**STATED GOAL A:**
Answer these questions from the sermon, one per line:
(i) Which prophet's words does Saint John refer to in his account of the piercing of the side of Jesus?
(ii) Who teaches that the devotion "was contained in germ in the words of St. John"?
(iii) At which shrine was the sermon given?
**STATED GOAL B:** Reproduce the sermon from "God the Father" down to "totally and forever.", putting "pact" in place of "covenant".
**STATED GOAL C:**
Say whether each statement agrees with the sermon. Answer yes or no, and quote the words of the sermon that decide it.
(i) The sermon is dated 27 June 2025.
(ii) The passage from Blessed Ildefonso Schuster describes love as an artist who leaves his work unfinished.
(iii) The Gospel reading is taken from Luke.

**PROVIDED PASSAGE:**

Sermon on the Solemnity of the Most Sacred Heart of Jesus
Solemnity of the Most Sacred Heart of Jesus
Shrine of Our Lady of Guadalupe
La Crosse, Wisconsin
27 June 2025
Epistola: Eph 3, 8-12. 14-19
Evangelium: Jn 19, 31-37
Sermon
In the name of the Father, and of the Son, and of the Holy Ghost. Amen.
In the account of the piercing of the side of Jesus immediately after He had died on the Cross, Saint John Apostle and Evangelist makes reference to the words of the Prophet Zechariah:
And I will pour out on the house of David and the inhabitants of Jerusalem a spirit of compassion and supplication, so that, when they look on him whom they have pierced, they shall mourn for him, as one mourns for an only child, and weep bitterly over him, as one weeps over a first-born.[1]
These prophetic words announce the reality of which Saint John, together with the Mother of God and the holy women, was a witness.[2] They announce the reality which we are most blessed to know through our life in the Church, the Mystical Body of Christ: God the Son, having taken our human flesh, gave up His life for us, even to the piercing of His Most Sacred Heart, in order that He might save us from our sins, living for love of us in the Church until the Last Day.
Commenting on the “dogmatic roots” of the devotion to the Most Sacred Heart of Jesus “in the deposit of faith,” Blessed Columba Marmion instructs us that the devotion “was contained in germ in the words of St. John: ‘The Word was made Flesh, and dwelt among us… having loved His own… He loved them to the end [Jn 1, 14; 13, 1]’.”[3] Regarding the devotion to the Sacred Heart of Jesus, contained in the deposit of faith, Blessed Ildefonso Schuster declared:
What is the meaning of these words: in finem dilexit eos [he loved them to the end]? Love is the great artificer, the gifted artist, whose works are all masterpieces, who never leaves his work unfinished. Jesus then loved us infinitely, we might even dare to say desperately; as his love could have no end or exhaustion in his divine nature, he sought this finis [end] in his human nature, which especially in the Eucharist and on the cross was inflamed and consumed by love.[4]
At the Holy Mass today, we are the witnesses of the truth of the faith which is the inspiration and substance of our devotion to the Most Sacred Heart of Jesus. In Our Lord’s love for us “to the end,” He, seated in glory at the right hand of the Father, will descend to the altar here to make sacramentally present for us His Sacrifice on Calvary for our happiness already now during our earthly pilgrimage and for the perfection of our happiness, at the end of our earthly pilgrimage, in eternal life.
God the Father has sealed a covenant of faithful and enduring love with us by sending His only-begotten Son in our human flesh, in the words of Saint Paul, “to dwell in [our] hearts through faith,”[5] so that we “may be filled with all the fullness of God.”[6] In accord with the great Mystery of Faith, Our Creator Who has no need whatsoever of our love has chosen us as His adopted sons and daughters in His only-begotten Son. The Sacred Heart of Jesus, substantially united to the Word of God, is overwhelmed with love for us. His compassionate love is ever aflame on our behalf. He has chosen to love us, with a human heart, unconditionally, totally and forever.

**DATASET ROWS:**
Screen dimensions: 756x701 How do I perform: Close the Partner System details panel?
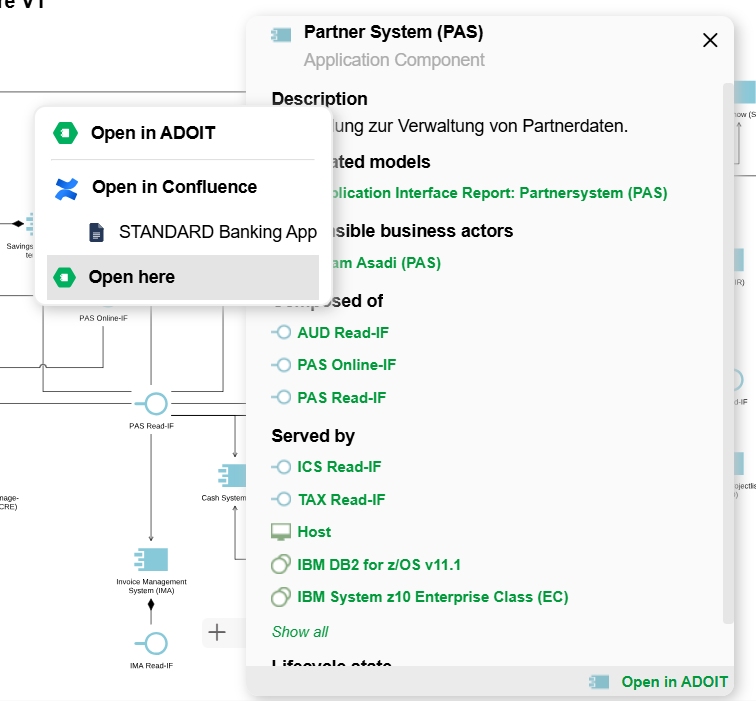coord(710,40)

...

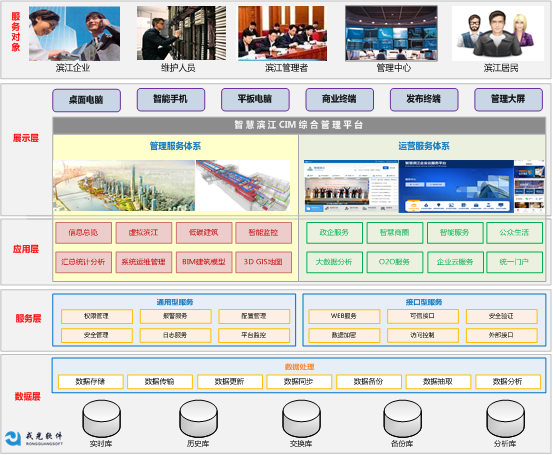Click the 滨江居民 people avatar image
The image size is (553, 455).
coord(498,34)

**ANSWER A:**
(i) The Prophet Zechariah
(ii) Blessed Columba Marmion
(iii) The Shrine of Our Lady of Guadalupe in La Crosse, Wisconsin

**ANSWER B:**
God the Father has sealed a pact of faithful and enduring love with us by sending His only-begotten Son in our human flesh, in the words of Saint Paul, “to dwell in [our] hearts through faith,”[5] so that we “may be filled with all the fullness of God.”[6] In accord with the great Mystery of Faith, Our Creator Who has no need whatsoever of our love has chosen us as His adopted sons and daughters in His only-begotten Son. The Sacred Heart of Jesus, substantially united to the Word of God, is overwhelmed with love for us. His compassionate love is ever aflame on our behalf. He has chosen to love us, with a human heart, unconditionally, totally and forever.

**ANSWER C:**
(i) Yes: "27 June 2025"
(ii) No: "who never leaves his work unfinished"
(iii) No: "Evangelium: Jn 19, 31-37"